Every record needs to be restated word for word.
[[ RECORDED DATA open ]]
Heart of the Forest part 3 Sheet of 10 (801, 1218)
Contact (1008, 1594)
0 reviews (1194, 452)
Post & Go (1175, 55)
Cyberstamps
[[ RECORDED DATA closed ]]
SOLUTION TO THE PROBLEM =>
Heart of the Forest part 3 Sheet of 10 (801, 1218)
Contact (1008, 1594)
0 reviews (1194, 452)
Post & Go (1175, 55)
Cyberstamps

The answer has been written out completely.